What did John Lennon Say About Plans…
Oh, that’s right, he said “Life is what happens to you while you’re busy making other plans.” Well, life today definitely didn’t agree with my plans.
Projects Touched Today
- mussel biomarkers
New Knowledge
- So, in my quest to wrap up mapping, I found a mistake in my spatial analysis of the biomarker metrics and indices. When I mapped my spatial results, I started with the geographic clusters designated using K-Means clustering that I verified with variance and significance testing ensure the groups were statisically different enough to be meaningful. When I threw the groups in the map, it looked like I just threw out a handful of fruit loops and said ‘ok’…
- First, I went back and double checked the sites and assigned color palette were correct. Next I went to the data table to verify the values were in the correct format and not mistakenly overwritten. Finally, I moved over to check the code I used to analyze the clusters.
- One seven letter word got me- degrees. I completed the SPATIAL analysis in degrees, not distance. I made a note in the R code, and moved back over to GIS to redo the analysis.
- To redo the analysis, I did the following:
- Imported a clean table of the metrics and identifiers, and formatted the columns from characters to actual numbers for next steps
- Next we need to link the table to the map, so I created a point layer to link the Puget Sound map. This takes the lat/ long data and converts it from coordinates (degrees) to actual distances. I confirmed the projection and moved to confirm the results.
- To verify that worked, beyond the points showing up on the map, I ran a distance matrix summary (by site_id, k=5) to verify the point layer and to guide the parameters I select in the Moran’s I analysis. The summary gives you a quick table of minimum and mean distances and the standard deviation; these guide the distance bands (scale) for Moran’s.

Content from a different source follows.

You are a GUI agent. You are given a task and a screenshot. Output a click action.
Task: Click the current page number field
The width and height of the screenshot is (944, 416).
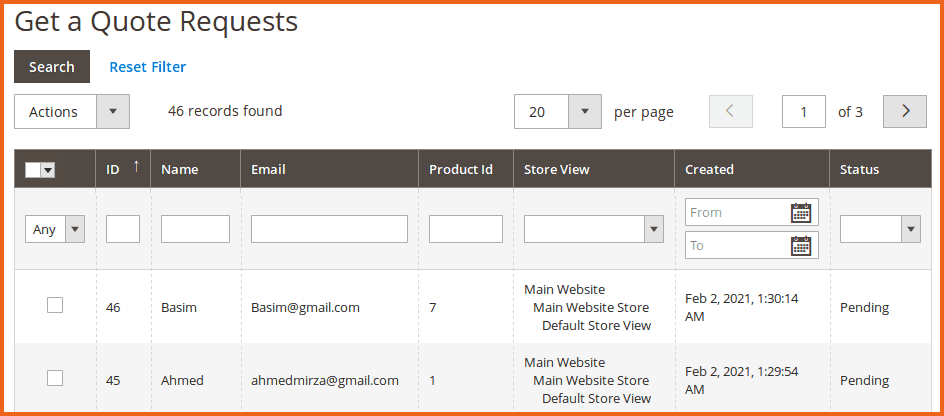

- I confirmed the distance matrix by running a linear matrix that shows if the distances are actually varying, there aren’t any self-comparisons, and verify both tests returned consistent results.
- Happy with the confirmation, I ran the Moran’s I (spatial autocorrelation- regional or global) for p450, mapped the result, and then moved to sod.
- P450 showed a few significant clusters, SOD did not. This aligns with the KW comparisons and the Spearman’s correlations results. Thank goodness.
- Tomorrow, I will return to the Moran’s I analysis of the remaining metrics (18 of 20 total), the LISA analysis (all 20), and begin mapping the results one metric at a time.
Old Tricks
The log of mapping decisions I may need to return to:
Returned to the sampling site map, added insets for Seattle and Tacoma, and threw it in canva to clean up the format.
I chose to add the following city labels:
- Olympia, Tacoma, Seattle, Everett, Penn Cove, and San Juan Islands
The insets have the city label only for Tacoma and both the city label and Bainbridge Island for the Seattle one because of the geography captured in the inset
Next maps will most likely not need the Canva step since I figured out how to do adjust borders independently in QGIS, but we’ll see.
I created a specific color palette for reporting areas in QGIS to be used in all plotting/ mapping for consistency. Hex codes follow a pound sign with no spaces, and are as follows:
6 - 0f6f6c (dark teal)
7 - 6a4c93 (plum)
8.1 - c7352d (brick red)
8.2 - d4a437 (gold)
9 - e07a5f (coral/ salmon)
10 - 4fb3a2 (light teal)
11 - ff7f00 (orange)
12 - 33a02c (yellow)
13 - 1f3c5b (navy blue)
My sampling site basemap is in purple with black borders
Seattle inset is framed in black
Tacoma inset is framed in white - may need to change to yellow or something brighter
My sites by reporting area map is just like the sites map, except color coded as outlined above.
The legend is framed in the same weight as the other frames, and has no background so that it doesn’t stand out so starkly.
This map feels VERY busy, feedback will help for refining
Questions or Concerns?
I made a quick protocol for converting non-geometric data into geometric data in QGIS. Mainly to help myself not miss a step, but secondarily to make sure I am creating mapping layers in the right projections with the right formats before I start mapping, rather than get stuck in the middle because nothing is working correctly.
This and the maps will be in my weekly wrap-up.
Tomorrow’s Plan
- Tomorrow (2/6), I will return to the Moran’s I analysis of the remaining metrics (18 of 20 total), the LISA analysis (all 20), and begin mapping the results one metric at a time.
- The documentation and analysis of the mussel pilot experiment and resazurin trials will get put back in the queue behind finishing the biomarker work.